4.2.1 Parametric vs non-parametric dissimilarity for CD8+
The very pronounced empirical pattern of high separation in CD8+ repertoires seems indicative of the high dissimilarity between the CD8+ wild-type and Ep populations, and one would expect any reasonable dissimilarity measure to give indication to that extent. Again, overall the BPLN dissimilarity measures seem to ferry better with respect to that criterion than the non-parametric counterparts. This fact is best illustrated with the bootstrap estimates of the distributions of the BPLN-based and non-parametric dissimilarity measures and presented in Figure 7, panels A and B, respectively. The respective point estimates are also listed for comparison in Table 6. Whereas both of the BPLN-based measures seem to concentrate closer to the upper unit bound of the dissimilarity, which is more consistent with the empirical frequencies pattern, the distribution of the non-parametric M-H appears slightly biased (in this case, left-shifted) by the relatively high frequencies of the few overlapping clonotypes. Note that the distribution of the non-parametric MI measure is very different from the remaining ones and does not seem to capture at all the pattern seen in the empirical data.
Table 6.
M-H Dis. | MI Dis. | |
---|---|---|
BPLN | 0.974 (0.937, 0.994) | 0.977 (0.966, 0.998) |
NP | 0.945 (0.913, 0.972) | 0.596 (0.583, 0.666) |
5 Summary and Discussion
We have presented a simple bivariate-Poisson-lognormal (BPLN) parametric model for fitting and analyzing TCR repertoire data. The model may be regarded as an extension of a univariate Poisson abundance model with lognormal mixing distribution, which was already applied to the analysis of TCR frequencies by other researchers. The remarkable property of the BPLN model seems to be its capability to fit into the abundance patterns present in real TCR data collected from the pairs of repertoires, as seen in our data examples.
For illustration purpose, we have fitted the BPLN model to two sets of TCR data and performed the repertoire dissimilarity analysis, comparing the results to those based solely on the empirical frequencies.

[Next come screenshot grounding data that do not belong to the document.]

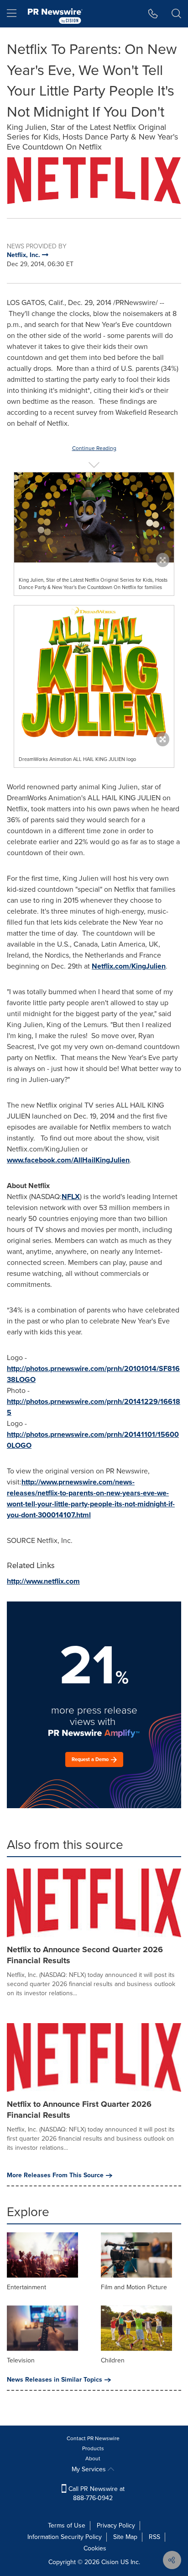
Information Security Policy (64, 2537)
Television (21, 2360)
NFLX (71, 1196)
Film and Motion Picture (134, 2287)
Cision (110, 2562)
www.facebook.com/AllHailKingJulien (68, 1160)
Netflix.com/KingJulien (129, 966)
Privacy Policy (116, 2525)
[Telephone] (153, 13)
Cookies (95, 2548)
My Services (90, 2469)
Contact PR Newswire (93, 2438)
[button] (94, 180)
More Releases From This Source (55, 2175)
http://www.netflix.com (43, 1581)
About (92, 2458)
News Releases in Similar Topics (54, 2379)
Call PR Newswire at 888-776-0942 (96, 2493)
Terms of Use (66, 2525)
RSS (154, 2537)
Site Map (125, 2537)
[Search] (176, 13)
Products (93, 2448)
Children (113, 2360)
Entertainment (26, 2287)
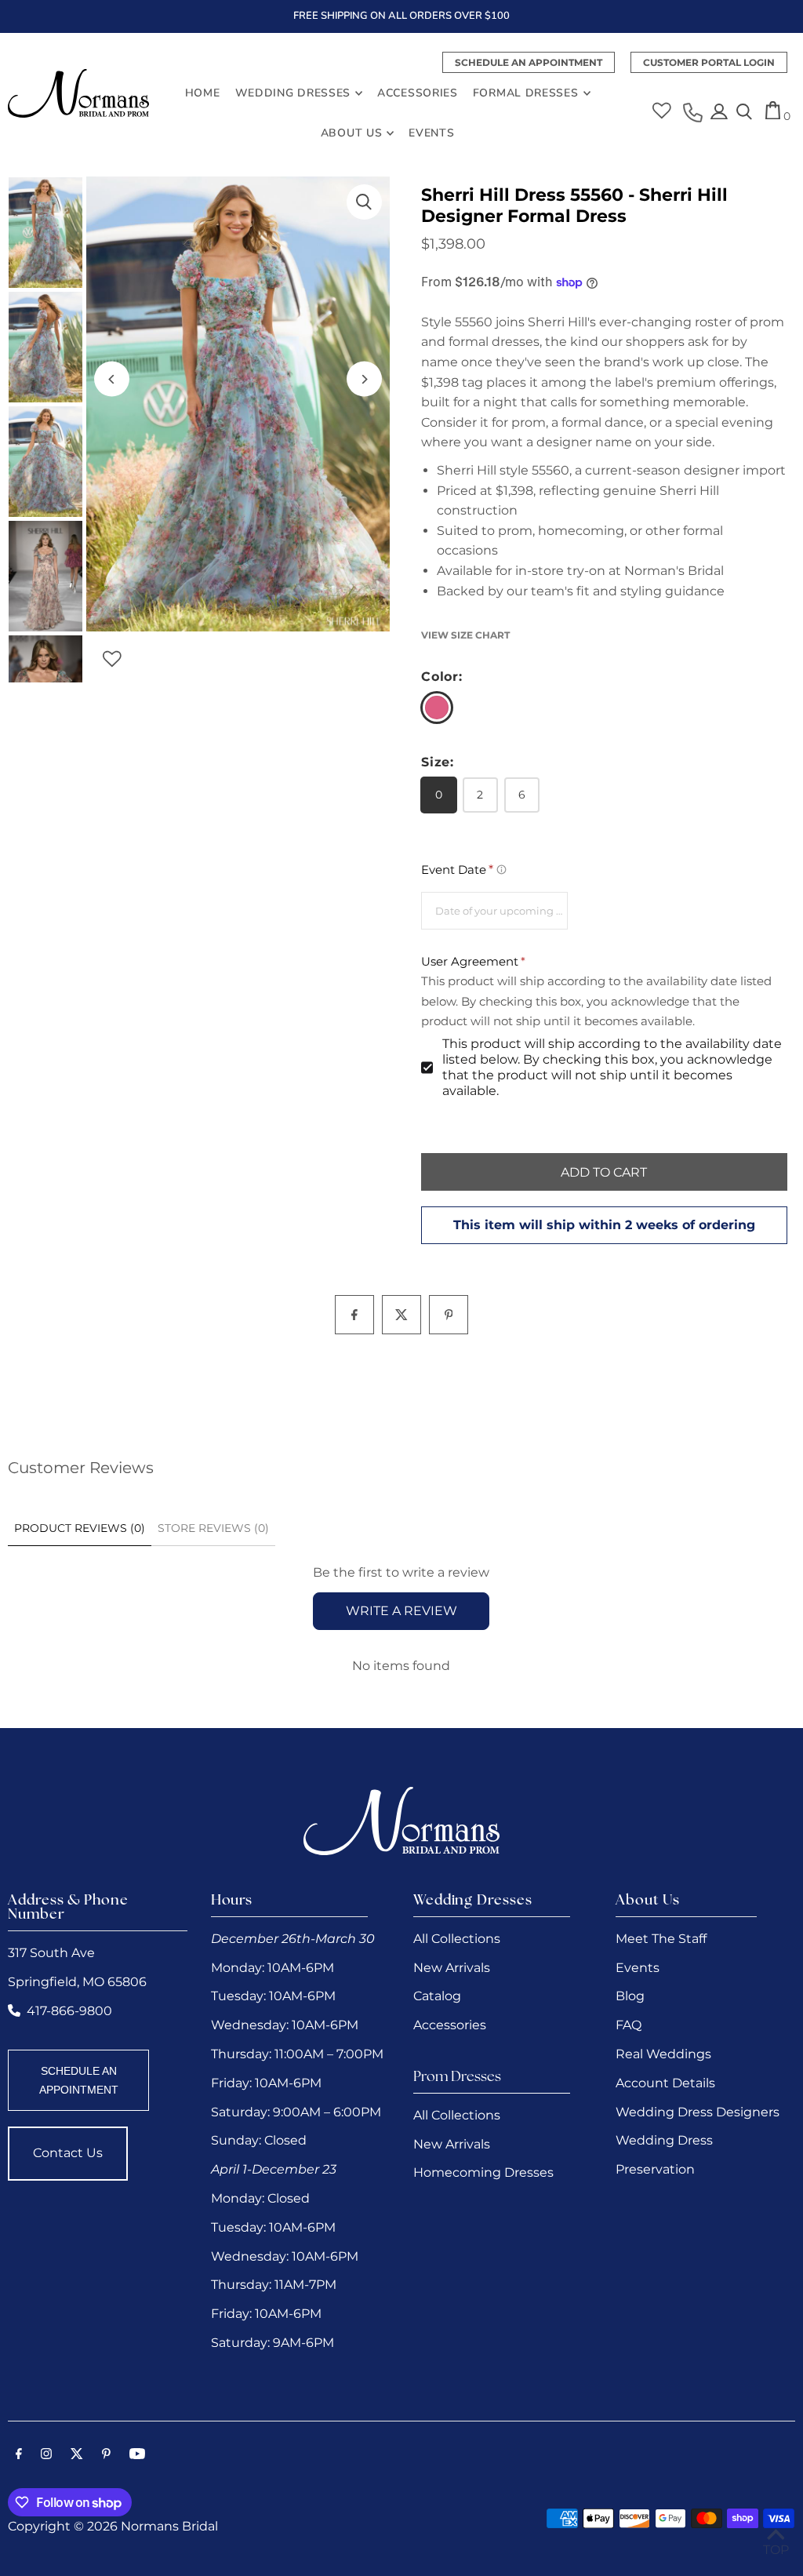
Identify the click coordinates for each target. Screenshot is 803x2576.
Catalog (437, 1995)
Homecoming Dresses (483, 2172)
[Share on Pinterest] (448, 1314)
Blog (630, 1995)
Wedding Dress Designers (697, 2112)
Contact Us (68, 2152)
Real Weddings (663, 2054)
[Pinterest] (106, 2455)
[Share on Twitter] (401, 1314)
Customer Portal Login (709, 62)
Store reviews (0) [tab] (213, 1528)
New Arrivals (451, 1967)
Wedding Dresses (293, 93)
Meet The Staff (661, 1938)
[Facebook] (19, 2455)
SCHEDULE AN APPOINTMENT (78, 2080)
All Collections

In the first TCR dataset of CD4+ T-cells, both methods of analysis have confirmed the previously reported findings that in the regulatory CD4+ populations, Foxp3+ T-cells (TR) have a more diverse repertoire of TCRs than the Foxp3− T-cells (TN). However, the model-based inference has allowed us to identify the hierarchy of importance among the factors discriminating between the TCR populations, and to argue the hierarchy’s statistical significance, with much higher precision (evidenced by the short confidence intervals) than one given by the simple empirical frequencies. The example based on the CD4+ dataset also illustrates further usefulness of the BPLN model, as a way of producing highly self-consistent dissimilarity measures across TCR populations. This self-consistency is demonstrated, for instance, by the high positive values of the cophenetic correlations. These values are also higher than those for non-parametric dissimilarities, indicating that the BPLN-based clustering algorithms fit the TCR data better than the standard ones. This also seems to be the case in our second dataset, consisting of data from two highly non-overlapping repertoires of CD8+ T-cells.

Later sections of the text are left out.